Does your brain ever just feel HUNGRY? I'm not talking about food. I mean, sometimes I just get ravenously hungry to know something--no, everything--about something. In high school, I went through a phase where I just had to read every book I could find about Napoleon and Josephine, and I probably read 6-10 books (one after the other) about the two of them. Understand, these books were NEVER about JUST Napoleon, but about their relationship, because I found it endlessly fascinating (and still do, to some extent). Now that I think of it, that curiosity might have been piqued by my viewing of the famous painting of Josephine's coronation at the Louvre in 1996. The summer before my senior year of high school. Regardless of what brought on the obsession to KNOW. IT. ALL., that impulse has never truly gone away. When I am gripped by something, I am GRIPPED by it, and nowadays, that can mean searching online, searching library databases, reading voraciously on the subject, and then never really dropping it. I think sometimes people think I know a lot of useless crap (and it's probably true that 90% of what I get out of these books is useless crap), but I know that useless crap because I'm intellectually curious about things, even if it doesn't lead me anywhere but to the joy of learning that useless crap.
Intellectual curiosity is an interesting thing. I know a lot of people that I would characterize as intellectually curious, but I also know more than a few people who simply can't be termed so. It's not a bad thing, I don't think, but it is a very foreign thing to me. I'm not that way, and I get such pleasure from learning things that I really can't imagine not feeling hungry for more. I don't know what it would be like to be in this world and NOT hunger to learn even just a few things, because there is literally too much for me. I'm ravenously hungry, and I can't ever catch up to all the things I want to read about.
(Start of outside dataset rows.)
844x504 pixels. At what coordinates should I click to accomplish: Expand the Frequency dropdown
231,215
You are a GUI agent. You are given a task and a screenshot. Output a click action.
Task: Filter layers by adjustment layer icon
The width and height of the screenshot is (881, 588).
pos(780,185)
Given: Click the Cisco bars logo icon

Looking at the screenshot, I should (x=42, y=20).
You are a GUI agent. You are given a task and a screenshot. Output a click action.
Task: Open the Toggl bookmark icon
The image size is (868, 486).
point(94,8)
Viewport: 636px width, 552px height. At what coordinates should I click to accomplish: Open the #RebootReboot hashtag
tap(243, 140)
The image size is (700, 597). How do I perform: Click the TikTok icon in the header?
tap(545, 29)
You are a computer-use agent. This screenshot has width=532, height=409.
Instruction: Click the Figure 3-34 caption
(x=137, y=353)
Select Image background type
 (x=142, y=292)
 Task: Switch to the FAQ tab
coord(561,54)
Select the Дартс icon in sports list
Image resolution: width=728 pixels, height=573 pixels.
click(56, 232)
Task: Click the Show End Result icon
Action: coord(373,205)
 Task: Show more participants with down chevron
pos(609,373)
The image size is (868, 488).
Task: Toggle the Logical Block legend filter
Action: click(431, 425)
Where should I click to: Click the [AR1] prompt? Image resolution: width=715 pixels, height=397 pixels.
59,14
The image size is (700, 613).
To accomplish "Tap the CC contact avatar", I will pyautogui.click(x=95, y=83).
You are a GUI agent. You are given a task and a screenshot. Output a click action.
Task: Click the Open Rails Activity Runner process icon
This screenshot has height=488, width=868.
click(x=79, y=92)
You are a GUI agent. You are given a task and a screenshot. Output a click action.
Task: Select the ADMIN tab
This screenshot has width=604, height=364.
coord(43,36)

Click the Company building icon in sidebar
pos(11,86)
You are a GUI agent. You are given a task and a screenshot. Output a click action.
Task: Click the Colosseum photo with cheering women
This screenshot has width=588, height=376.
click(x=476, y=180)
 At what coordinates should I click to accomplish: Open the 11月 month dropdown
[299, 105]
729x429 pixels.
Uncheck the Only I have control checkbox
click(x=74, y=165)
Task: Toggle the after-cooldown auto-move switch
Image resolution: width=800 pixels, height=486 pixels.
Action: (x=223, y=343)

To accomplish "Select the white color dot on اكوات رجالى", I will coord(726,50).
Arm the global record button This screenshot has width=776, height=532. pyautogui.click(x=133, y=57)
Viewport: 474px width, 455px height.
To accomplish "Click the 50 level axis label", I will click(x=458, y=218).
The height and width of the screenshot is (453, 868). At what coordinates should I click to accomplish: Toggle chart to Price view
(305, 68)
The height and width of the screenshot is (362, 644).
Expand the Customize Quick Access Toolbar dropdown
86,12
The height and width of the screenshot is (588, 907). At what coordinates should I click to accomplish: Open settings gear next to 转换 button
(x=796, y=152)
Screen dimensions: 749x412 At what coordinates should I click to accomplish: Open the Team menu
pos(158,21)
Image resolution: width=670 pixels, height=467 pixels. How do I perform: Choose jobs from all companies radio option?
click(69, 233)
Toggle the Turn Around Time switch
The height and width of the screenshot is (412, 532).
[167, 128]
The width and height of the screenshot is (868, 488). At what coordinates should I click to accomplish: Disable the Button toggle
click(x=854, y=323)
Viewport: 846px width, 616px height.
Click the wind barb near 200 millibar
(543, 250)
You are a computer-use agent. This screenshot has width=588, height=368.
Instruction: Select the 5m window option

Hence my bulging bookshelf of books I've not yet read, and my towering stack of library books yet to be read and the feeling that there is always more and more and more. I know I keep using the words "hunger" and "ravenous", but that's because I can't think of better words to describe how demanding my brain can be at times.
I can't imagine turning it off forever, either, though I think I've learned to do it temporarily, and one of the ways I do it is to sew. Sewing allows me to put aside the thinking for one g-d minute and just...do. There's nothing intellectual about cross-stitching. Counting is not intellectual. But it's such a relief and a relaxing thing for me, and I think it's because my brain switches off of its own accord. I like that feeling; I like it almost as much as I do learning. But I do have to make an effort to get to that shut-down place, and there are places I can get there--Disneyworld is one, but other vacations are not, because I'm all about the educational plaque or museum or...ask Sam. My favorite thing about Muir Woods? The educational plaques. That's a true fact. I can't commune with nature unless there's some learning way to do it. It's pretty fucked up, actually. I probably need to shut down more often, and just let go and not think so much. Which is where the protesting comes in, because I like it so much! I just like cramming shit in my head so much.
(That's not to say that I am an intellectual, because I don't really think I am. I don't feel any drive to necessarily USE the stuff I pick up. I really just like knowing it for the sake of knowing it; I was one of those annoying college students who went to learn, and not to learn a career. I'm still kinda that way. I don't care if I never bust out with all the Josephine trivia I know. I just like knowing it's in my head.)